[Dataset entries]
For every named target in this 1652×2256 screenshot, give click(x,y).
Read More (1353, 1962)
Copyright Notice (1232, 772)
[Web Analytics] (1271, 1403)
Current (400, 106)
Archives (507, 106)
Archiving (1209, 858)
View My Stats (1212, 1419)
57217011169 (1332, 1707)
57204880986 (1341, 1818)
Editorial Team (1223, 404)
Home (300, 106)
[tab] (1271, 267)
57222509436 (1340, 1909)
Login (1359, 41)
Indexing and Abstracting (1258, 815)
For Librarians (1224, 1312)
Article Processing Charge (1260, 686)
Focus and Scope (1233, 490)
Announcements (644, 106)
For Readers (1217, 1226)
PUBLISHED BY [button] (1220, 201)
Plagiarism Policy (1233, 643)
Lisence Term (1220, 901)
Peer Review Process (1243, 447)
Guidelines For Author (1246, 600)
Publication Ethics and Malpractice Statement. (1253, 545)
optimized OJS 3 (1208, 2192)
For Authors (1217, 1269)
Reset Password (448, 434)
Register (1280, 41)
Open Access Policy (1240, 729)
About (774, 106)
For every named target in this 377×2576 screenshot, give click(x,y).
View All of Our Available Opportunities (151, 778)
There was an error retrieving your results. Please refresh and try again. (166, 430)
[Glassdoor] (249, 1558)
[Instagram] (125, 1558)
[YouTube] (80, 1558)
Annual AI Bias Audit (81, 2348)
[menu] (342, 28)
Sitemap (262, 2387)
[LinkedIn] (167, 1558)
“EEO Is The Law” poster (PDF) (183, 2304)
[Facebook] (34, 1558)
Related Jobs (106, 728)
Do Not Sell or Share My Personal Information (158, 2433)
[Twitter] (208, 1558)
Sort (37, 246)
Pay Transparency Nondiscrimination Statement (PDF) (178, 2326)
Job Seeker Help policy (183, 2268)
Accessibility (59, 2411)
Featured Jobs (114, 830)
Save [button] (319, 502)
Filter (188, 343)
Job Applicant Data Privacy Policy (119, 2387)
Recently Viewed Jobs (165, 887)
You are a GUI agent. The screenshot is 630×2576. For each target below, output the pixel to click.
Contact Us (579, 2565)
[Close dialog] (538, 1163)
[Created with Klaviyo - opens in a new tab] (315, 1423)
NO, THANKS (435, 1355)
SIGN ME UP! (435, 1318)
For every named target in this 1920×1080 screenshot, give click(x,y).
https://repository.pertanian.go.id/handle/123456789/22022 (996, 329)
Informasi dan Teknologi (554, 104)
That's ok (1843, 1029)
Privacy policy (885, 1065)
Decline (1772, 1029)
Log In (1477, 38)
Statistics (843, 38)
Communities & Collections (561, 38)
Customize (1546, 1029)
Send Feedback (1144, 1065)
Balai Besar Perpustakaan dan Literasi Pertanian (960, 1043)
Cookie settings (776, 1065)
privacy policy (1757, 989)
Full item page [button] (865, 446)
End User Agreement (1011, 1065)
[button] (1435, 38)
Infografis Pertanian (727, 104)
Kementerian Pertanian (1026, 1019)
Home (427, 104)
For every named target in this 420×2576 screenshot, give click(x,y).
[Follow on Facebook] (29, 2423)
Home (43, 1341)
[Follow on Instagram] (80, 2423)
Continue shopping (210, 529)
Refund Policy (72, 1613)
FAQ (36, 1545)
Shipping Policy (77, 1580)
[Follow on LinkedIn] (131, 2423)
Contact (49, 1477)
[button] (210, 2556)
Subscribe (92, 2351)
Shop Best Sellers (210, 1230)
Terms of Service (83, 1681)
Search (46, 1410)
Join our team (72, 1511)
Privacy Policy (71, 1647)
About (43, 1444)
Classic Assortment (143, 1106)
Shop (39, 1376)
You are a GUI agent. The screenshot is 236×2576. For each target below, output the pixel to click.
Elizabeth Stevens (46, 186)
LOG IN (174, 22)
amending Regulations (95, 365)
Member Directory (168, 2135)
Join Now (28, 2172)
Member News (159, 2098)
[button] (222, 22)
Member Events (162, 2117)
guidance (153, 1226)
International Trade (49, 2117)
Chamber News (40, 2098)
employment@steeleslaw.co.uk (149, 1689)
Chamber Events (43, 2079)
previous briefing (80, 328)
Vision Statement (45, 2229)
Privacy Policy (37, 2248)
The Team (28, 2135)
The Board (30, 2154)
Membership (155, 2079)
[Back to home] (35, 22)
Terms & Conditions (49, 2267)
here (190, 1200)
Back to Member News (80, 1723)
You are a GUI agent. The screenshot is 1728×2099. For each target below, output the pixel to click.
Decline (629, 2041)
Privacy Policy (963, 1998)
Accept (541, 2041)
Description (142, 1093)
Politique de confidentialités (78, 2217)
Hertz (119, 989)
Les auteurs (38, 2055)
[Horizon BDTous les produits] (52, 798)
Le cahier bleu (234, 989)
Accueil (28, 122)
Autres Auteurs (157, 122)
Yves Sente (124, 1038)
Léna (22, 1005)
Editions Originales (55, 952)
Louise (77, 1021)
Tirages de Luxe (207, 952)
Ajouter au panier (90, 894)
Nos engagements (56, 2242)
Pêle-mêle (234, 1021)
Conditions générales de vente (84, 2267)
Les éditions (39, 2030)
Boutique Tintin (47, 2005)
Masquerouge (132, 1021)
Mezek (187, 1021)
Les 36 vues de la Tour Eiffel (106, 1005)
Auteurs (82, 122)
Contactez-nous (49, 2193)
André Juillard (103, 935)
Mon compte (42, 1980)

** EXERCISE DIRECTIONS **
Retype the records above, but only those lines that fall between the line containing "Archives (507, 106)" and the line containing "Featured Jobs (114, 830)", with both of those lines included, exactly as written.

** RESULT OF THIS TASK **
Archives (507, 106)
Archiving (1209, 858)
View My Stats (1212, 1419)
57217011169 (1332, 1707)
57204880986 (1341, 1818)
Editorial Team (1223, 404)
Home (300, 106)
[tab] (1271, 267)
57222509436 (1340, 1909)
Login (1359, 41)
Indexing and Abstracting (1258, 815)
For Librarians (1224, 1312)
Article Processing Charge (1260, 686)
Focus and Scope (1233, 490)
Announcements (644, 106)
For Readers (1217, 1226)
PUBLISHED BY [button] (1220, 201)
Plagiarism Policy (1233, 643)
Lisence Term (1220, 901)
Peer Review Process (1243, 447)
Guidelines For Author (1246, 600)
Publication Ethics and Malpractice Statement. (1253, 545)
optimized OJS 3 (1208, 2192)
For Authors (1217, 1269)
Reset Password (448, 434)
Register (1280, 41)
Open Access Policy (1240, 729)
About (774, 106)
For every named target in this 377×2576 screenshot, give click(x,y).
View All of Our Available Opportunities (151, 778)
There was an error retrieving your results. Please refresh and try again. (166, 430)
[Glassdoor] (249, 1558)
[Instagram] (125, 1558)
[YouTube] (80, 1558)
Annual AI Bias Audit (81, 2348)
[menu] (342, 28)
Sitemap (262, 2387)
[LinkedIn] (167, 1558)
“EEO Is The Law” poster (PDF) (183, 2304)
[Facebook] (34, 1558)
Related Jobs (106, 728)
Do Not Sell or Share My Personal Information (158, 2433)
[Twitter] (208, 1558)
Sort (37, 246)
Pay Transparency Nondiscrimination Statement (PDF) (178, 2326)
Job Seeker Help policy (183, 2268)
Accessibility (59, 2411)
Featured Jobs (114, 830)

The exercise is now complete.